The disk store provides a thread-safe disk-spooling facility that can be used for additional storage and for persisting data through system restarts.

For more information about data persistence on disk, refer to the Fast Restartability page.

Serialization

Only data that is Serializable can be placed in the disk store. Writes to and from the disk use ObjectInputStream and the Java serialization mechanism. Any non-serializable data overflowing to the disk store is removed and a NotSerializableException is thrown.

Serialization speed is affected by the size of the objects being serialized and their type.
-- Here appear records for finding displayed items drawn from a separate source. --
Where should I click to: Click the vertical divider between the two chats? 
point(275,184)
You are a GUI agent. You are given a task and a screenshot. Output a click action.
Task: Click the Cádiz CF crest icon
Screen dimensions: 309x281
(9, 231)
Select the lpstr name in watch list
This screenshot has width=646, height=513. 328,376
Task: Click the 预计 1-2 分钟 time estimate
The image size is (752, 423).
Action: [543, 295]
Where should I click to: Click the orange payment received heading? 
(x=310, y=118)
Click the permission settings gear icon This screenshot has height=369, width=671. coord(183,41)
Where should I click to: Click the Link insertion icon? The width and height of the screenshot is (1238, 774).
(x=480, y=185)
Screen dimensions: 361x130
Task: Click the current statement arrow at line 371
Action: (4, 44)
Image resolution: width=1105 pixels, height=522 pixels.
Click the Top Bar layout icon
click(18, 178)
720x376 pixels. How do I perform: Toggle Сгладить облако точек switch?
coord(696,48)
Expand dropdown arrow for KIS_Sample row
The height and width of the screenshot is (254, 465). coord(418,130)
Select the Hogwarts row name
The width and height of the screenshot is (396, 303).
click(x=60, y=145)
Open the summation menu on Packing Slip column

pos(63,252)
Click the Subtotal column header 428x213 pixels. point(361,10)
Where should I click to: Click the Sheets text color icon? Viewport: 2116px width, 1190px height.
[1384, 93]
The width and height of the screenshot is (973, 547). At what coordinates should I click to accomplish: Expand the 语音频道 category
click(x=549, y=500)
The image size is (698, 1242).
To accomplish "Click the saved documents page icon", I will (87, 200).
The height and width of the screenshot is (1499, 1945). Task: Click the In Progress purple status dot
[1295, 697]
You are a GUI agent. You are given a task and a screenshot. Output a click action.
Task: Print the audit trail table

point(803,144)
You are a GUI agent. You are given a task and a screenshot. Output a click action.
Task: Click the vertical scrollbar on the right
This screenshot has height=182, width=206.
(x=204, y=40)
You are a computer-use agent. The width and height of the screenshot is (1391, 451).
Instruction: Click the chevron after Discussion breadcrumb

It has been found that:

The serialization time for a Java object consisting of a large Map of String arrays was 126ms, where the serialized size was 349,225 bytes.
The serialization time for a byte[] was 7ms, where the serialized size was 310,232 bytes.

Byte arrays are 20 times faster to serialize, making them a better choice for increasing disk-store performance.

Storage Options

Two disk-store options are available:

Temporary swap – Allows the memory and off-heap stores to overflow to disk when they become full. This makes the disk a temporary store because overflow data does not survive restarts or failures. When the node is restarted, any existing data on disk is cleared because it is not designed to be reloaded.
Restartable store – Mirrors the data in memory and provides failure recovery of data. When the node is restarted, the data set is reloaded from disk to the in-memory stores.